Some of us get in to this tangle on what area in our life we should push ourselves to become masters in. Not many own being a student of life where you’re forced to feel every good or bad hardship deeply. It’s uncomfortable and a road less advised to travel. In hindsight those are the ones who become masters of living the best lives. There’s a lot of pressure and expectation to have it all under control.Oour relationships, careers, finances, opinions just to meet societal standards at least half way is a gamble. To be vulnerable, fragile or bossy enough to challenge what’s expected is an oh no! We can’t be caught out there admitting, we’re trying to figure this whole life shit out right?
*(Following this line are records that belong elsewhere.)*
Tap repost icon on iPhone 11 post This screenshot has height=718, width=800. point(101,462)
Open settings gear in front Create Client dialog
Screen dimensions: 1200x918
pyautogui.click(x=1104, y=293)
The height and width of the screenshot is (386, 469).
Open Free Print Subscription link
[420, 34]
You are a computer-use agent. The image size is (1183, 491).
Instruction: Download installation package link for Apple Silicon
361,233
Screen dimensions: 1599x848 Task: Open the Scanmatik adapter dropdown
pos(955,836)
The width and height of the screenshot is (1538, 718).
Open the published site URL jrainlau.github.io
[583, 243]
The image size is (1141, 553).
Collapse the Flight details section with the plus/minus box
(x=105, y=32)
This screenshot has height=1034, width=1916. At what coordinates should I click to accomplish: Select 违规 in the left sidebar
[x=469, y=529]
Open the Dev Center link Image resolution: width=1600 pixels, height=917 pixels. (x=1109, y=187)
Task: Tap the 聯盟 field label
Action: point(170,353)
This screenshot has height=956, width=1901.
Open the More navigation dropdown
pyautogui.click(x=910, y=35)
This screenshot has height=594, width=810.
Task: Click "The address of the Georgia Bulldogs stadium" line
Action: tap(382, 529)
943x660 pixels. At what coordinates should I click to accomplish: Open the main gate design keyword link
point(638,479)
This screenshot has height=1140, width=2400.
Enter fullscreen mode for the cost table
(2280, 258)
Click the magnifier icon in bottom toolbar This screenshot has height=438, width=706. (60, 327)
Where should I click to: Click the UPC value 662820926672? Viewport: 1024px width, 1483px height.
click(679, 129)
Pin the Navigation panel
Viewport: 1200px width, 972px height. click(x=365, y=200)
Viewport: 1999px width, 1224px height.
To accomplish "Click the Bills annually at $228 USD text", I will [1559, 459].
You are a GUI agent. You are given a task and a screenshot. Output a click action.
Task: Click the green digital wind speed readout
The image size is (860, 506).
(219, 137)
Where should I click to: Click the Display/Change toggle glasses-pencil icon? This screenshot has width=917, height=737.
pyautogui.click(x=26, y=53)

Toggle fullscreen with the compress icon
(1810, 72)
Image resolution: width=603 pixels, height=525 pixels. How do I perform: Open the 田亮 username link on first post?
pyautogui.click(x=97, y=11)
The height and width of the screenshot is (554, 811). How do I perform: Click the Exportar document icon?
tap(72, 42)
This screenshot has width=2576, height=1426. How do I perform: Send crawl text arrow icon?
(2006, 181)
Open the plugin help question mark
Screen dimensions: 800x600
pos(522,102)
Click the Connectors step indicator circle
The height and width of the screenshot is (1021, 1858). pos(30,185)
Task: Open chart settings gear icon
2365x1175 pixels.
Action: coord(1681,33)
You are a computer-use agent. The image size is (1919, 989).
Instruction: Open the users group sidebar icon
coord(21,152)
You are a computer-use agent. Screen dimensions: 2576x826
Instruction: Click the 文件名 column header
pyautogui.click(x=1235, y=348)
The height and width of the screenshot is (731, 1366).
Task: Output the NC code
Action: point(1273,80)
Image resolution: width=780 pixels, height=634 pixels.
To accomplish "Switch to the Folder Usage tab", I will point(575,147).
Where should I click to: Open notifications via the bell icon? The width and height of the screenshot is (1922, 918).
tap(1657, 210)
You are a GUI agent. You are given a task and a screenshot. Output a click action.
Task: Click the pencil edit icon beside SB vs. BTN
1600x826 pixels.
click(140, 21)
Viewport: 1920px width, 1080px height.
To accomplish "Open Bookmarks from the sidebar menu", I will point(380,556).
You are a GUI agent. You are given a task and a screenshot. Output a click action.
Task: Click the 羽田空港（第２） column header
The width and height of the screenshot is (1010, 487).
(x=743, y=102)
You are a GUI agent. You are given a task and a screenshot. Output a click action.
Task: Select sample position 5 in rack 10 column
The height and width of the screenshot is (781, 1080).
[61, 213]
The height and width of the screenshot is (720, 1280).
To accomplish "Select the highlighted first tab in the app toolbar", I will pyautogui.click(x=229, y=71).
Why, is that just too real?! So the facade coats itself thicker throughout the years leaving you on a silent spiral in keeping up with the joneses…
The choice to date, be in a relationship sometimes feels like it’s not even our own. We get into relationships with a foggy sense of self because we didn’t give ourselves enough time to decide our purpose or what we really want out of this life. To fill the void we cave, we cave out of a sense of hopefulness and desperation in not wanting to face the adversity of not rejecting the prototypes. You can take the life where you tell yourself someone is going to love you so much that they’ll erase the baggage before you do it on your own but remember life has it’s way of pinching you with regret.
I have no idea what path i’m on. Having to kill my beliefs that I could live happily ever after was hard but what a breakthrough to know I can create my own version of happy! I intend to live immensely, so deep that I’ll take the lonely days, misunderstood moments, including the dog days to challenge myself. No more sulking and no more waiting…love me or leave me I gotta be good with P first before anyone else…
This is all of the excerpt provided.